[Bug]: it is decompressing more rows than seems to be needed while deleting

yarkoyarok commented 3 months ago

What type of bug is this?

Unexpected error

What subsystems and features are affected?

Compression, Query executor, Query planner

What happened?

I have table which looks like:

CREATE TABLE "observations" (
     "report_id" INTEGER NOT NULL,
     "device_id" INTEGER NOT NULL,
     "observation" DOUBLE PRECISION NOT NULL,
     "generated_at" TIMESTAMPTZ NOT NULL);

ALTER TABLE "observations" ADD CONSTRAINT observations_pkey PRIMARY KEY (device_id,generated_at);

SELECT create_hypertable ('observations', 'generated_at', chunk_time_interval => INTERVAL '1 day', if_not_exists => TRUE, create_default_indexes => FALSE);

ALTER TABLE "observations" SET (timescaledb.compress,timescaledb.compress_segmentby = 'device_id');

and on query

DELETE
FROM observations
WHERE report_id = 49051
  AND generated_at = '2024-01-01 23:31:12.051+00'
  AND device_id = ANY(ARRAY[1,2,3]::int[])

I am getting error:

ERROR:  tuple decompression limit exceeded by operation
DETAIL:  current limit: 100000, tuples decompressed: 320000

And it looks strange, while in query I've specified filter on segmentby field (device_id) together with orderby field (generated_at) as well. So I can expect that it will need to decompress only three actual segments.

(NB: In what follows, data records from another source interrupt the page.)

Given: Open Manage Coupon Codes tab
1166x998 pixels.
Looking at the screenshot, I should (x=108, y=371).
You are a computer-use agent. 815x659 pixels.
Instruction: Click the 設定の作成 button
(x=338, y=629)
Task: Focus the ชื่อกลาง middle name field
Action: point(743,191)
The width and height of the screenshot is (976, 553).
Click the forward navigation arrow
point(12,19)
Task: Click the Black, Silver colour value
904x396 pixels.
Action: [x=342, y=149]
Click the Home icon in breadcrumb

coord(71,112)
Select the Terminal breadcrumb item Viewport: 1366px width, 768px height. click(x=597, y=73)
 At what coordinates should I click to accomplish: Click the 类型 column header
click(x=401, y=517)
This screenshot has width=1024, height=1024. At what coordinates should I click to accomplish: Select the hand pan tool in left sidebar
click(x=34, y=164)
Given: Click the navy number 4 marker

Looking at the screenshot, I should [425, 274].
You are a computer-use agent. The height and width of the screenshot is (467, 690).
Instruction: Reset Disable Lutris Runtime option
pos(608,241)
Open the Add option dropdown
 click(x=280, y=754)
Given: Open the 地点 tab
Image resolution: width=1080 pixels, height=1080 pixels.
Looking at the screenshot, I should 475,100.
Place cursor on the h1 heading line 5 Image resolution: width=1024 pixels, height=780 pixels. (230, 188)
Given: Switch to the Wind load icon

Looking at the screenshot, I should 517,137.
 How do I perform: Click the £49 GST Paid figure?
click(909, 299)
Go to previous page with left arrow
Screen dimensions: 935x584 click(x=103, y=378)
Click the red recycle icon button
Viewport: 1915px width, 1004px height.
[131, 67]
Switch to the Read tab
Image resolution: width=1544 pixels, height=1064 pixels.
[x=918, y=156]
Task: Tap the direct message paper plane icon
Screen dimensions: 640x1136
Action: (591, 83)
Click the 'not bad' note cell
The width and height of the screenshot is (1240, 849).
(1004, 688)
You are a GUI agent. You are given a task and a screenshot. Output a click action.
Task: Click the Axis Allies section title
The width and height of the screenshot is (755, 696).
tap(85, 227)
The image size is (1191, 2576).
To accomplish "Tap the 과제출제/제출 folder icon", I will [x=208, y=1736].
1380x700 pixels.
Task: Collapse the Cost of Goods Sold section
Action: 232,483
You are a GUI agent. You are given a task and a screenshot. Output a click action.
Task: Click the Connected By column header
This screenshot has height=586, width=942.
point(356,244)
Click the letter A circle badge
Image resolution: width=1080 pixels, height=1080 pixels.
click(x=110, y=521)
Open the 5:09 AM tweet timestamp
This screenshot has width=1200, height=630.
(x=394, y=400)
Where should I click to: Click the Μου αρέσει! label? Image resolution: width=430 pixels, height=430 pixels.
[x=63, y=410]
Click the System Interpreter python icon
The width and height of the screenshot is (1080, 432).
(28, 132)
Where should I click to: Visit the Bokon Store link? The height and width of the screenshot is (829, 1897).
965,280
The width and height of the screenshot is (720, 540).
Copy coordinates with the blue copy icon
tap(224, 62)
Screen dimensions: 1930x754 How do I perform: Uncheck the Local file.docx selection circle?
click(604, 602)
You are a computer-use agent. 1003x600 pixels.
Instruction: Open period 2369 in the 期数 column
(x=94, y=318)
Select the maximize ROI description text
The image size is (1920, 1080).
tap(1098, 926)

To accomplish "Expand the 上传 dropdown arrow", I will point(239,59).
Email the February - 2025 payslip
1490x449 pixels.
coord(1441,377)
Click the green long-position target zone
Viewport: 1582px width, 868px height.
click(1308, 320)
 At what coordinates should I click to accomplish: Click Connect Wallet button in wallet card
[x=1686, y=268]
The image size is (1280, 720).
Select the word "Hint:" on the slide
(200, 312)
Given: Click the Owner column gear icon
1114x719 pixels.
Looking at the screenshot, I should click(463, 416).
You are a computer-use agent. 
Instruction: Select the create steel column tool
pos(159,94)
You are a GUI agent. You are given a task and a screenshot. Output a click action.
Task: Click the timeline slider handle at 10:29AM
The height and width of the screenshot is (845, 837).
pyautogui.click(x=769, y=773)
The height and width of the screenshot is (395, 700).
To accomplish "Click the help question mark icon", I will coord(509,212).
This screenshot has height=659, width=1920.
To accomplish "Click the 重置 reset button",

TimescaleDB version affected

2.15.2

PostgreSQL version used

15.7

What operating system did you use?

Mac OS 14.5

What installation method did you use?

Docker

What platform did you run on?

Timescale Cloud

Relevant log output and stack trace

No response

How can we reproduce the bug?

CREATE TABLE "observations" (
     "report_id" INTEGER NOT NULL,
     "device_id" INTEGER NOT NULL,
     "observation" DOUBLE PRECISION NOT NULL,
     "generated_at" TIMESTAMPTZ NOT NULL);

ALTER TABLE "observations" ADD CONSTRAINT observations_pkey PRIMARY KEY (device_id,generated_at);

SELECT create_hypertable ('observations', 'generated_at', chunk_time_interval => INTERVAL '1 day', if_not_exists => TRUE, create_default_indexes => FALSE);

-- make device_id a dimension
ALTER TABLE "observations"
SET (timescaledb.compress,timescaledb.compress_segmentby = 'device_id',timescaledb.compress_orderby = 'generated_at');

-- insert some data
INSERT INTO "observations" ("report_id",
                            "device_id",
                            "observation",
                            "generated_at")
SELECT report_observation * 1000 + i,
       device,
       (random() * 100)::int,
       '2024-01-01'::TIMESTAMPTZ + ((report_observation * (86400000 / 50) + i) * INTERVAL '1 millisecond')
FROM generate_series(1, 49) report_observation
JOIN generate_series(1, 400) device ON true
JOIN generate_series(1, 200) i ON true;

-- compress the data
select compress_chunk(i)
from show_chunks('observations') i;

-- try to delete few rows
delete
from observations
where report_id = 49051
  and generated_at = '2024-01-01 23:31:12.051+00'
  and device_id = any(array[1,2,3]::int[]);

svenklemm commented 3 months ago

Hmm I cannot reproduce with the script you provided. I'm getting no decompression for that delete.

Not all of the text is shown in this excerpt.